_TASK DETAILS_: Each line below containing the word "agent" needs to be shown.

Segment Open

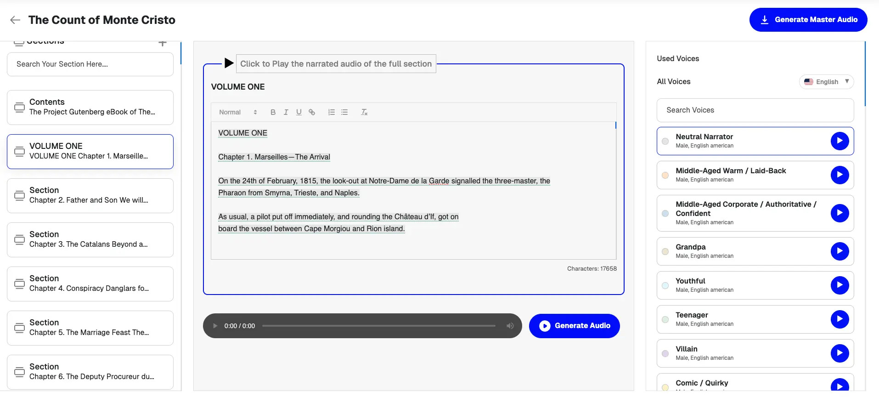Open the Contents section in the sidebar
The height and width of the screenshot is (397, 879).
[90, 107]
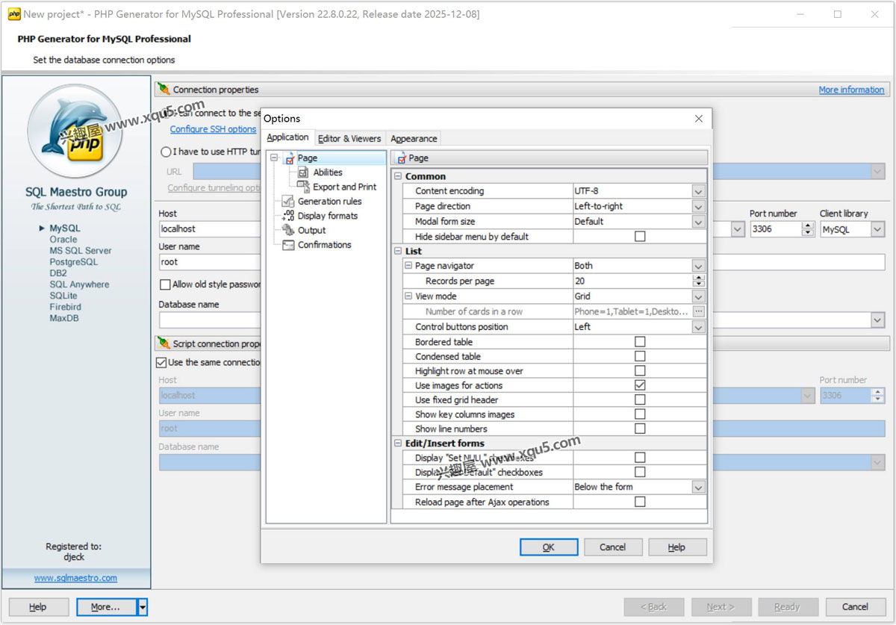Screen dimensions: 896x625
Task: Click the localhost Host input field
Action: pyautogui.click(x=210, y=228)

Segment Closed
Segment Open

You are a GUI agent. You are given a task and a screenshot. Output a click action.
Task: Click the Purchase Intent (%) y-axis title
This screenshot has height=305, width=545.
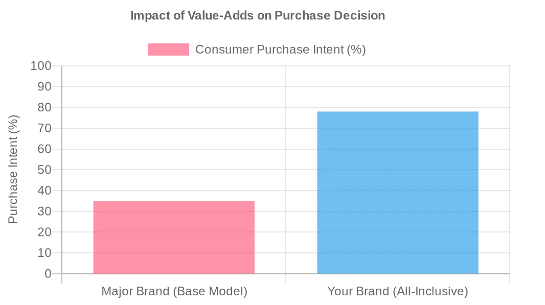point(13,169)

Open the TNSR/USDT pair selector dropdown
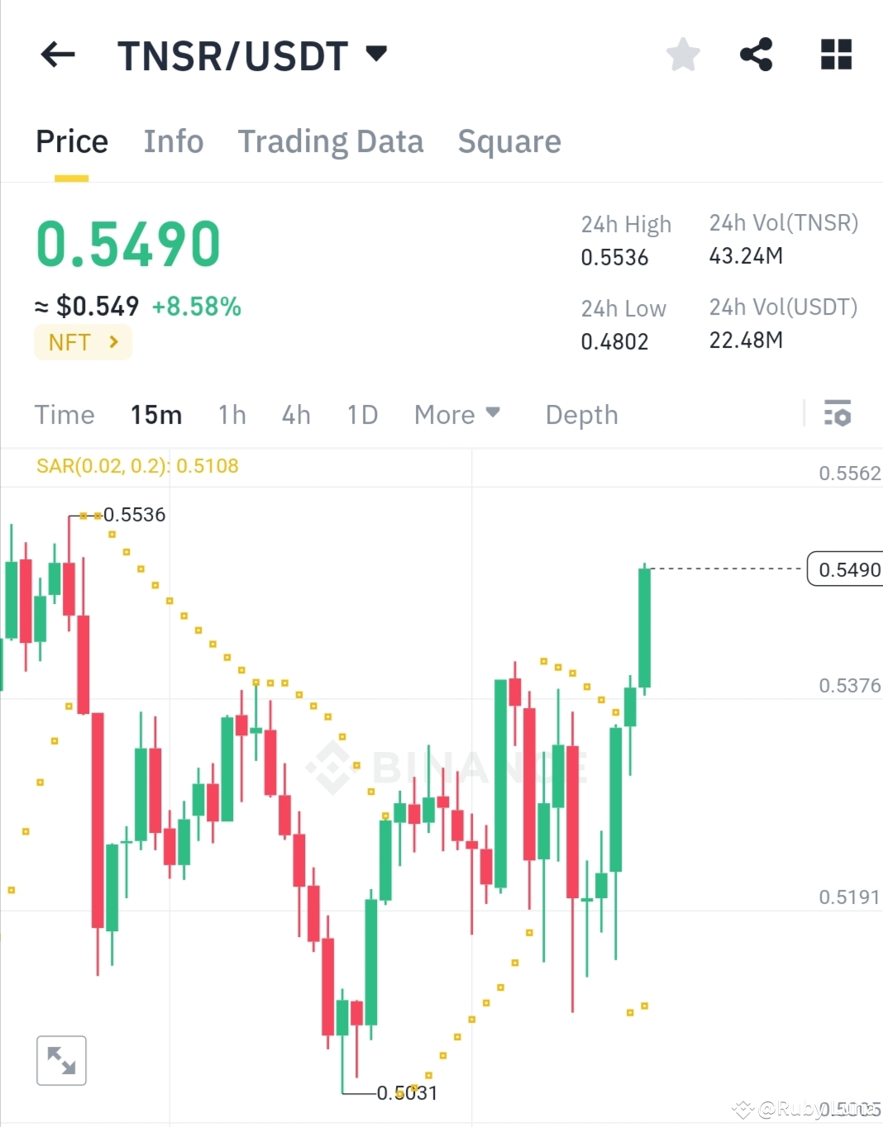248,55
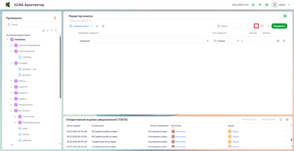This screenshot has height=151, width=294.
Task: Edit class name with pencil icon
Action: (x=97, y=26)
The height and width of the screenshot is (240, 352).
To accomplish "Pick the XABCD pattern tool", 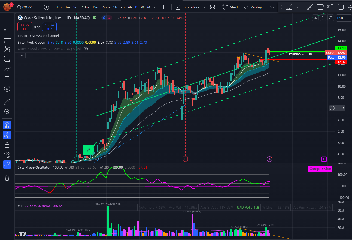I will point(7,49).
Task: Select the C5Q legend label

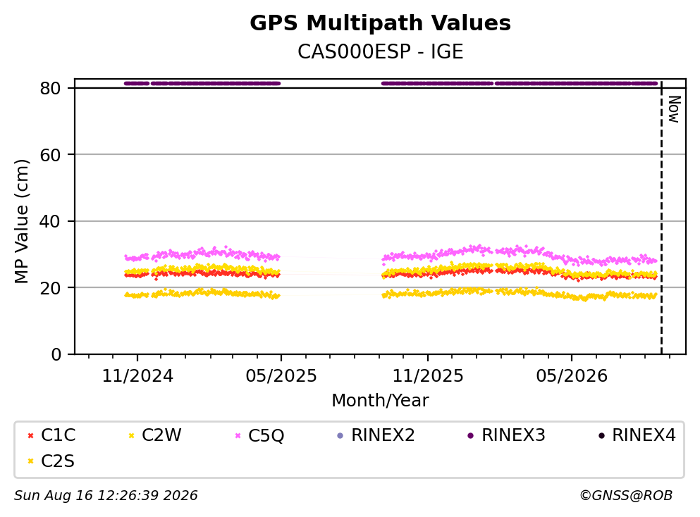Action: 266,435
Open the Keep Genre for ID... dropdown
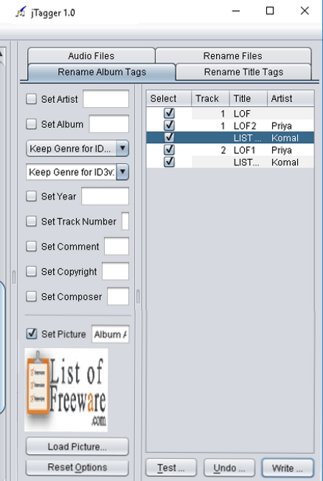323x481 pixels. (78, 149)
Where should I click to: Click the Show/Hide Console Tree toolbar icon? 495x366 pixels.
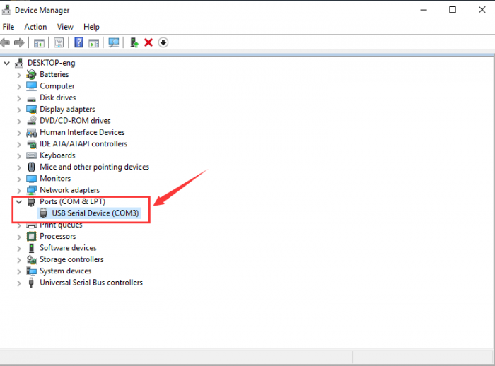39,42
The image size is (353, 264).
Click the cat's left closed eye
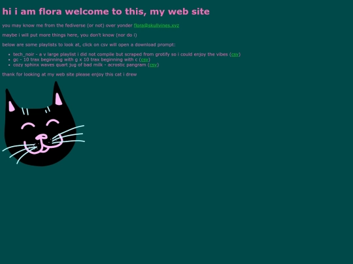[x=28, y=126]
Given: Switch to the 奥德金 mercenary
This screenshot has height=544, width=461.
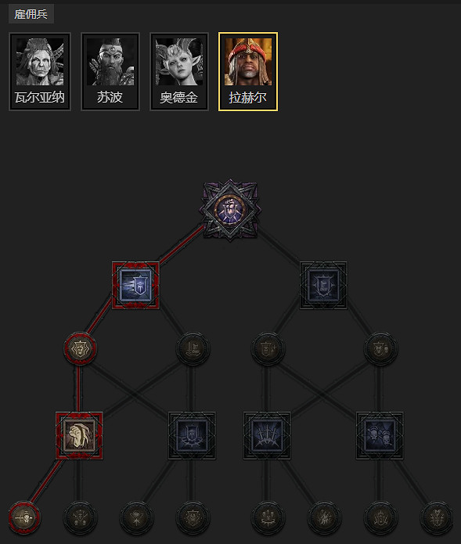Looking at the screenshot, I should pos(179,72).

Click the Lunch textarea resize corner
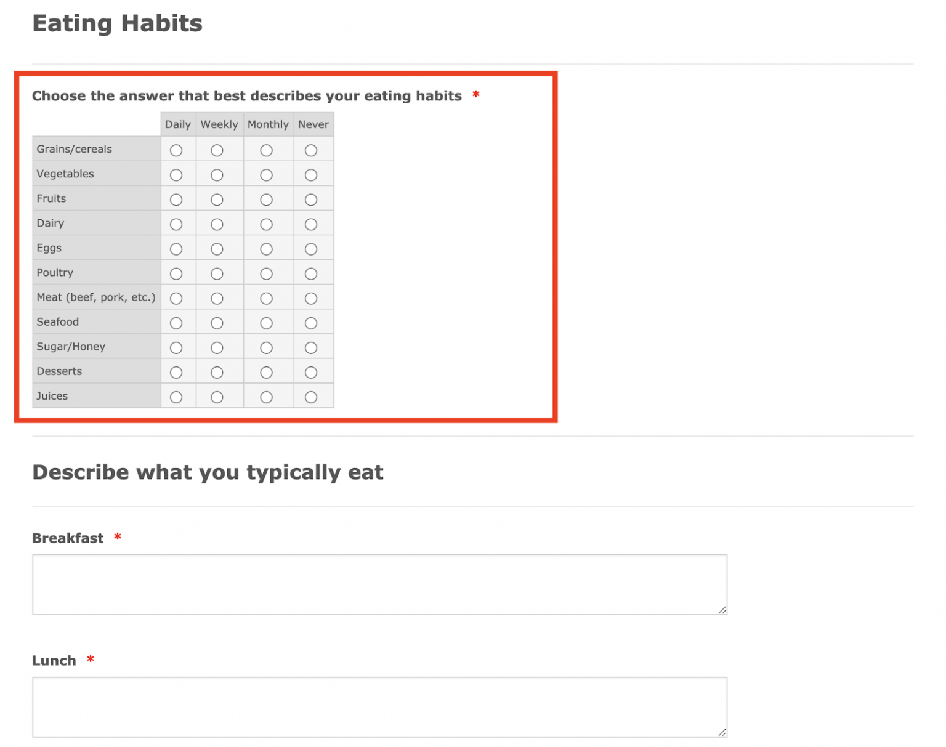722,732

Segment Closed
Segment Open

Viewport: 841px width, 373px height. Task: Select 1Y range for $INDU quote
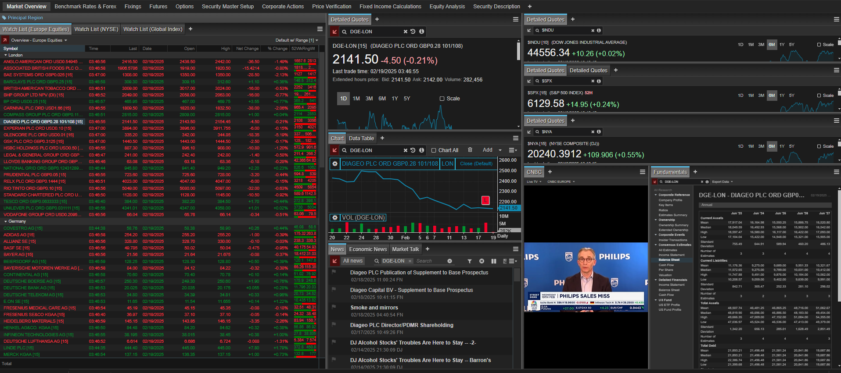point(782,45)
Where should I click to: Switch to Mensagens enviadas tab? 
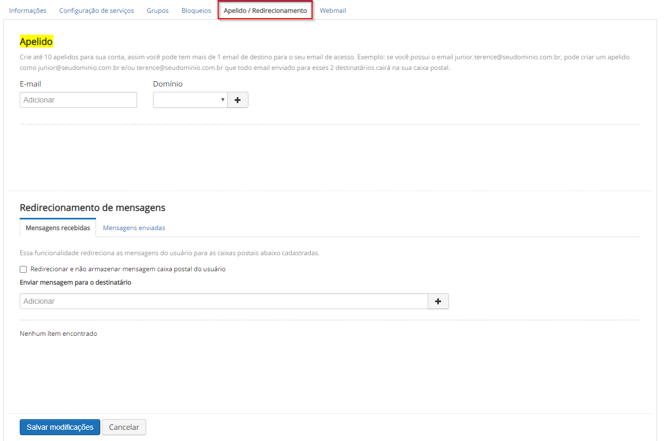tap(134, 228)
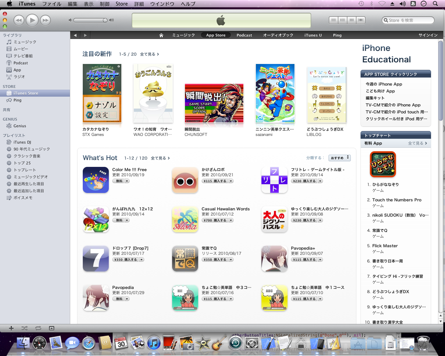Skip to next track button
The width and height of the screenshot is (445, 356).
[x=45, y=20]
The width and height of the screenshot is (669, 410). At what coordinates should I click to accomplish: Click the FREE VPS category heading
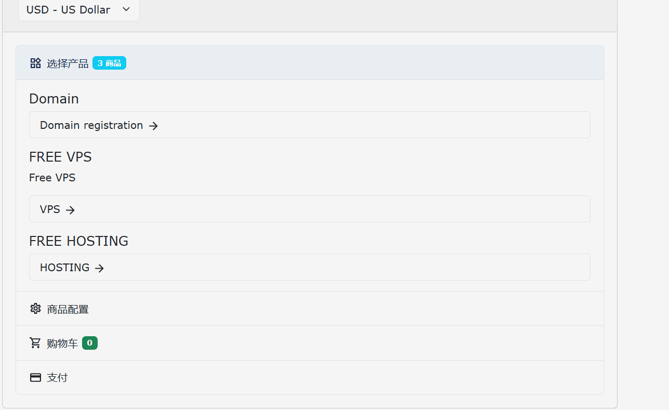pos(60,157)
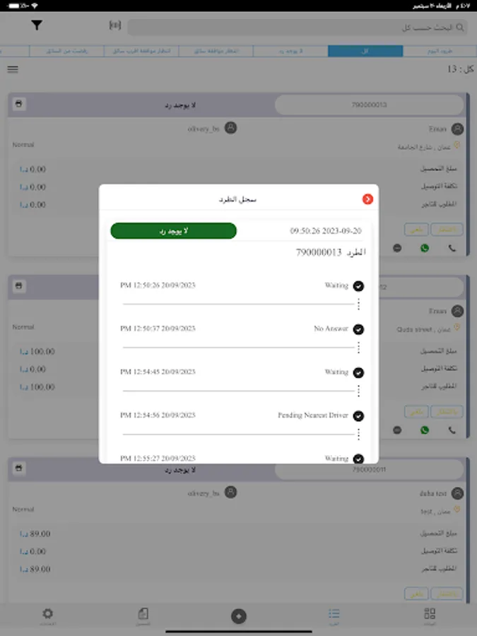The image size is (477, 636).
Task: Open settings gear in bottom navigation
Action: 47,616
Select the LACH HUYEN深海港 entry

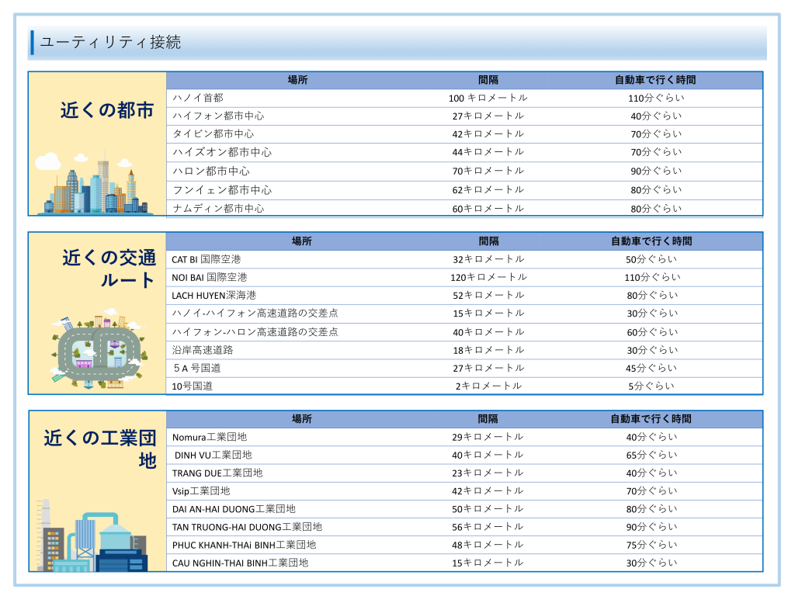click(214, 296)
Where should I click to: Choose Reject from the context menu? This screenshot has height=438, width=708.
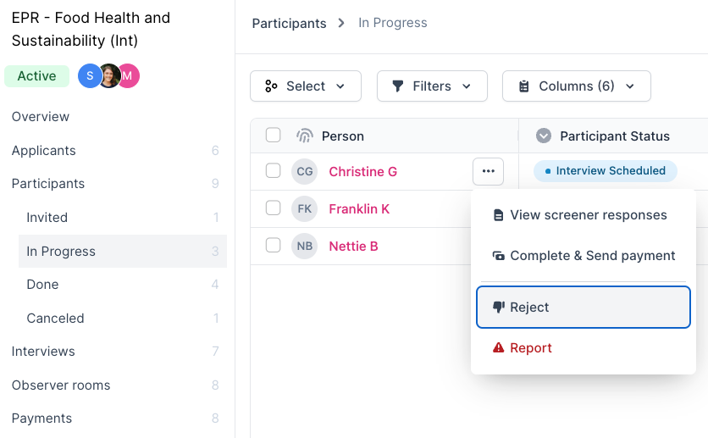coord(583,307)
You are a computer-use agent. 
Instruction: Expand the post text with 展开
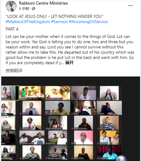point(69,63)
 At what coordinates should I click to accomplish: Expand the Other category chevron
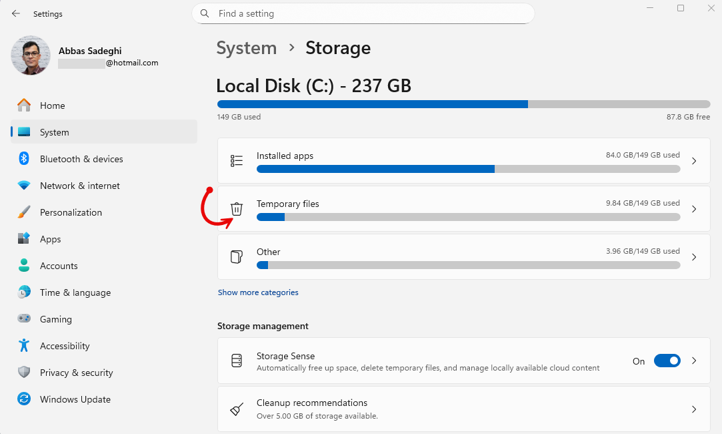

Segment Closed

_RESULT FOR THIS TASK_:
You are a GUI agent. You are given a task and a screenshot. Output a click action.
You are a computer-use agent. 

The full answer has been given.